Solving Entropy and Energy Transfer in a Rigid Tank with Argon Gas

[bdiddy]

A rigid tank of small mass contains 35.0 g of argon, initially at 240°C and 100 kPa. The tank is placed into a reservoir at 0°C and is allowed to cool to thermal equilibrium?

I don't understand how to 1)determine the change in internal energy of the argon or 2)the energy transferred by heat.

The question asks to find the change in entropy as well the change in entropy of constant-temperature bath.

I believe I have to start with finding the volume of the tank but am not sure. Anyone want to help

 

[Janitor]

Hint

If I recall, the heat capacity of a monatomic gas at constant volume is

(3/2) n R.

So you will probably want to calculate the difference in the temperatures involved, and the number of moles (which you can get from mass given to you as data in the problem), and then use that the idea that change in internal energy is heat capacity times change in temperature, when no work is being done.

Since no work is being done, wouldn't the heat exchange equal the change in internal energy? (Overlooking any difference in signs, of course.)

 

[Janitor]

Check me on this, but at constant volume, is the change in entropy of an ideal gas

nC_v ln(T_f/T_i)

where n is number of moles, C_v specific heat at constant volume [which I am thinking is (3/2)R], T_f final absolute temperature, T_i initial absolute temperature?

If I am right about that, then you can get the entropy change in the argon. It had better come out negative!

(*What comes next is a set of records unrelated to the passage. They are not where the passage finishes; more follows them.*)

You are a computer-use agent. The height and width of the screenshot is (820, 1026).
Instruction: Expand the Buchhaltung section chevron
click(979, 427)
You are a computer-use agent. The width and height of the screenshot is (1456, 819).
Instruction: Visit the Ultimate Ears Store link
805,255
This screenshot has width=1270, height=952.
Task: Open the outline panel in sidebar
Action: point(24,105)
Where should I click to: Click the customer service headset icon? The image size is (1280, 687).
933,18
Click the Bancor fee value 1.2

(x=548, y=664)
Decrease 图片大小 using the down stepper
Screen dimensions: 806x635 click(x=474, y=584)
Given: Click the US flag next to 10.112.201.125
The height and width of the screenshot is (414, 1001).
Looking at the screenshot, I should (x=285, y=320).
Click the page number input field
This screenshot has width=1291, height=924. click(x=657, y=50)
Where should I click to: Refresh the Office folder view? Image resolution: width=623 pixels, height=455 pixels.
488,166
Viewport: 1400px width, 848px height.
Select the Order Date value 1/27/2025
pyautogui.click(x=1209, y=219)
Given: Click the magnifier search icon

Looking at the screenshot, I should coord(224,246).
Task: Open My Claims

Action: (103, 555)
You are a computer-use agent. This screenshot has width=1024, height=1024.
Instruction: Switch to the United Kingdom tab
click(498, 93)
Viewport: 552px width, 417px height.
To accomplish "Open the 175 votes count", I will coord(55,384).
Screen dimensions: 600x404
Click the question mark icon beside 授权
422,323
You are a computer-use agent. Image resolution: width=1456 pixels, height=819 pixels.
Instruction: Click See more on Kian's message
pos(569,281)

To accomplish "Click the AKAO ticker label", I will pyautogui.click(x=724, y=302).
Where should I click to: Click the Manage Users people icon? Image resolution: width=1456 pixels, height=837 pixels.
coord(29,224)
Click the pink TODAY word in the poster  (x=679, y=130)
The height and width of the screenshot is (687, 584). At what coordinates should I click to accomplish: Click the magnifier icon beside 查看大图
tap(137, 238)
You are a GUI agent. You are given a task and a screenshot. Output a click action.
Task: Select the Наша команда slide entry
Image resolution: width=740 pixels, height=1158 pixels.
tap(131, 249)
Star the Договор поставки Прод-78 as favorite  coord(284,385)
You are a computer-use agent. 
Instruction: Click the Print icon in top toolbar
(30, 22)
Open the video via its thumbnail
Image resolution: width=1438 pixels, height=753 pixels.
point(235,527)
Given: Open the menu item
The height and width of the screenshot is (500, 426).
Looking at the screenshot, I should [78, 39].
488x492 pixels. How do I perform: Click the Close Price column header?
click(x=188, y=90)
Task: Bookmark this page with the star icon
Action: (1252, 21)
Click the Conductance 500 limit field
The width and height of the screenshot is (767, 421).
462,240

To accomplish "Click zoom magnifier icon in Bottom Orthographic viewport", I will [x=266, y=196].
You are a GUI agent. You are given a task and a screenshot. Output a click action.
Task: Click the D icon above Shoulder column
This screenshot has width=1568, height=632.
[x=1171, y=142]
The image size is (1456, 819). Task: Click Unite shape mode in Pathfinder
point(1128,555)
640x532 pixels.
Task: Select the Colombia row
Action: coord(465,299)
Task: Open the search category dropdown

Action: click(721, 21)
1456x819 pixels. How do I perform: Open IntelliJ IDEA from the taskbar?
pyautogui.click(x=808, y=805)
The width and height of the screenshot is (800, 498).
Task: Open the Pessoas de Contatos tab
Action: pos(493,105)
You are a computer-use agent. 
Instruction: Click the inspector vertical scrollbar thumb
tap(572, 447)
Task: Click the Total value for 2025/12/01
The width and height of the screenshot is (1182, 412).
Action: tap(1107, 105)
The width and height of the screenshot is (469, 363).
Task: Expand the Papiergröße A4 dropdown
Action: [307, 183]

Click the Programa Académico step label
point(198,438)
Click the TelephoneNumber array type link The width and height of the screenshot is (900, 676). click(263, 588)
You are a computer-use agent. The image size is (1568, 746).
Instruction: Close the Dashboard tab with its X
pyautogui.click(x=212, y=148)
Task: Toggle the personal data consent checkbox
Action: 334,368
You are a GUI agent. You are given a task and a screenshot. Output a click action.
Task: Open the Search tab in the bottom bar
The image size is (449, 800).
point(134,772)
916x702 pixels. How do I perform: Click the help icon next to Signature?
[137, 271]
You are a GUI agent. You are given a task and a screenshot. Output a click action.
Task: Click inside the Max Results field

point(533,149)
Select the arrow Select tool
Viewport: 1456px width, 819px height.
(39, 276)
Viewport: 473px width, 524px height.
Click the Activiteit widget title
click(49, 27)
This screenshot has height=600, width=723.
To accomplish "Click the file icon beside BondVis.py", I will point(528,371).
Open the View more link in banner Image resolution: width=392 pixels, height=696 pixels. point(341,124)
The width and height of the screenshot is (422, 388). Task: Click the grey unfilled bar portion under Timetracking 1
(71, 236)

The reservoir is assumed to be at constant temperature, and you by now will know the heat Q transferred to it, as well as its temperature. So you can easily calculate the entropy change in it as Q/T. This will be a positive number, and its magnitude has to be at least as much as the magnitude of the drop in entropy of the argon, or else something is wrong with your world.

 

[Janitor]

If I am right, you never need to know the volume of the argon tank. If you really wanted to, you could figure it out from the initial conditions after you calculate the number of moles based on the mass of the argon, using the ideal gas law. Argon, being an inert gas, is monatomic.